Slow-light enhanced gain in active photonic crystal waveguides

TL;DR

This paper experimentally demonstrates that slow light can enhance the gain in active semiconductor photonic crystal waveguides, opening avenues for compact optical amplifiers and advanced photonic devices.

Contribution

It provides the first experimental validation of slow-light-induced gain enhancement in active photonic crystal waveguides, previously only predicted theoretically.

Findings

Slow light increases gain coefficient in active waveguides

Experimental demonstration of slow-light gain enhancement

Potential for ultra-compact integrated optical amplifiers

Abstract

Slow light is a fascinating physical effect, raising fundamental questions related to our understanding of light-matter interactions as well as offering new possibilities for photonic devices. From the first demonstrations of slow light propagation in ultra-cold atomic gasses, solid-state Ruby and photonic crystal structures, focus has shifted to applications, with slow light offering the ability to enhance and control light-matter interactions. The demonstration of tuneable delay lines, enhanced nonlinearities and spontaneous emission, enlarged spectral sensitivity and increased phase shifts illustrate the possibilities enabled by slow light propagation, with microwave photonics emerging as one of the promising applications.
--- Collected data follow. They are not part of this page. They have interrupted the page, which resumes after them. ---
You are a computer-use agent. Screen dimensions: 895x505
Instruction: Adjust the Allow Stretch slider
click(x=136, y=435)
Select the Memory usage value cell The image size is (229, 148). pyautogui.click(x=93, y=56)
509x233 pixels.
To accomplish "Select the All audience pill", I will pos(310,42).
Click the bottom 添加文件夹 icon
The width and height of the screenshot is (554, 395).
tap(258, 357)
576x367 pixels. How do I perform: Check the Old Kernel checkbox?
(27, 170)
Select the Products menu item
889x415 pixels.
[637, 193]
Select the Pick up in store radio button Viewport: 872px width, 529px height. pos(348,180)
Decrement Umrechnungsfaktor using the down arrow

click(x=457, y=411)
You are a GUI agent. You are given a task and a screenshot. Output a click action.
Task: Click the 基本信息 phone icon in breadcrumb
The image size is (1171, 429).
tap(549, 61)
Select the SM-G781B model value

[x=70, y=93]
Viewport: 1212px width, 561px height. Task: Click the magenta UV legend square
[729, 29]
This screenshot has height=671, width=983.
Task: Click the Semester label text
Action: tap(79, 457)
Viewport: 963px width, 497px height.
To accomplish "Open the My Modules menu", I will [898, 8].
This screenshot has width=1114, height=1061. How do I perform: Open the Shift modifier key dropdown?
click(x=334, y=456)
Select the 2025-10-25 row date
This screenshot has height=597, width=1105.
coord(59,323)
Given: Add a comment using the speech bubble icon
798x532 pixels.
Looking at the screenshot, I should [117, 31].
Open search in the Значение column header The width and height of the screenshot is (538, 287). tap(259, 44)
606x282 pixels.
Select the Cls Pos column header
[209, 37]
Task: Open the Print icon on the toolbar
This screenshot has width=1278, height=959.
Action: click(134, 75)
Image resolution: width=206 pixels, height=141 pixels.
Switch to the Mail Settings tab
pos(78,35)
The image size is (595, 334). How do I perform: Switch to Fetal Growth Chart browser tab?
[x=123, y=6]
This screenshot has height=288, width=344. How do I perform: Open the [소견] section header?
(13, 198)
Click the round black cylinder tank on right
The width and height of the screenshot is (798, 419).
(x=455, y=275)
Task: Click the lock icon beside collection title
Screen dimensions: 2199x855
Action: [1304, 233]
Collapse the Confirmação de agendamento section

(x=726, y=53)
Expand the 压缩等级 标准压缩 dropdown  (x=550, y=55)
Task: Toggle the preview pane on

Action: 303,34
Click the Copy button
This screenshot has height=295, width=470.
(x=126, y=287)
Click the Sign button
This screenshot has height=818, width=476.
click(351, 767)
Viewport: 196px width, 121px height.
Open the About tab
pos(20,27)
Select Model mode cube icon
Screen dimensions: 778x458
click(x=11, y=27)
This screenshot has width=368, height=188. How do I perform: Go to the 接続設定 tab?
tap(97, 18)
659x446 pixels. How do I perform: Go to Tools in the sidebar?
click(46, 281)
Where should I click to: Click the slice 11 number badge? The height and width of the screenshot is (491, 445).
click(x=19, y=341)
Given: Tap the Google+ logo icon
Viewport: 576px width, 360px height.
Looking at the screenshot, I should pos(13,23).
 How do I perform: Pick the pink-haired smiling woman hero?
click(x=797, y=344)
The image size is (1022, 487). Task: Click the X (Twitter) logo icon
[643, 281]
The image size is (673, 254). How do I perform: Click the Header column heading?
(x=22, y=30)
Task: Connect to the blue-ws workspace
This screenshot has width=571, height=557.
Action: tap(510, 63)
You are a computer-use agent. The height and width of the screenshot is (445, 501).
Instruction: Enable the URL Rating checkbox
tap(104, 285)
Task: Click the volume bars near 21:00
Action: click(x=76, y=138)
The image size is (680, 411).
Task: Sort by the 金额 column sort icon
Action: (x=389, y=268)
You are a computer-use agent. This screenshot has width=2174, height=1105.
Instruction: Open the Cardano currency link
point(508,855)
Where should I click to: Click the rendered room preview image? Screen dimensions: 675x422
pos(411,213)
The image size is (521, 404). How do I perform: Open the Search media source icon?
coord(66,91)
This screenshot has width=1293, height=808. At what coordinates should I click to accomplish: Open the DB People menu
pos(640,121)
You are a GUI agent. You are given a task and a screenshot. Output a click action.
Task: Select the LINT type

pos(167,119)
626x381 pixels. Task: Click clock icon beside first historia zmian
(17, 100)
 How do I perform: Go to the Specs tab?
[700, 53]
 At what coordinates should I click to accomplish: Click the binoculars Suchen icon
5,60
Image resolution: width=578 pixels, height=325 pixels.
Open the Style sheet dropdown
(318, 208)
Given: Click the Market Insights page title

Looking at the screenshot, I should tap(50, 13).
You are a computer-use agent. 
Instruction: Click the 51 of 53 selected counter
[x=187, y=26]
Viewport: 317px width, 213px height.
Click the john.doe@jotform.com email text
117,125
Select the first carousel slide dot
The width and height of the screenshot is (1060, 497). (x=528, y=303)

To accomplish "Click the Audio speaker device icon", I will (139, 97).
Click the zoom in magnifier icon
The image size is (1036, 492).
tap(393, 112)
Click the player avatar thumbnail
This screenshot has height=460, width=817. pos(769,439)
Here, we demonstrate that slow light can be used to control and increase the gain coefficient of an active semiconductor waveguide. The effect was theoretically predicted but not yet experimentally demonstrated. These results show a route towards realizing ultra-compact optical amplifiers for linear and nonlinear applications in integrated photonics and prompts further research into the rich physics of such structures.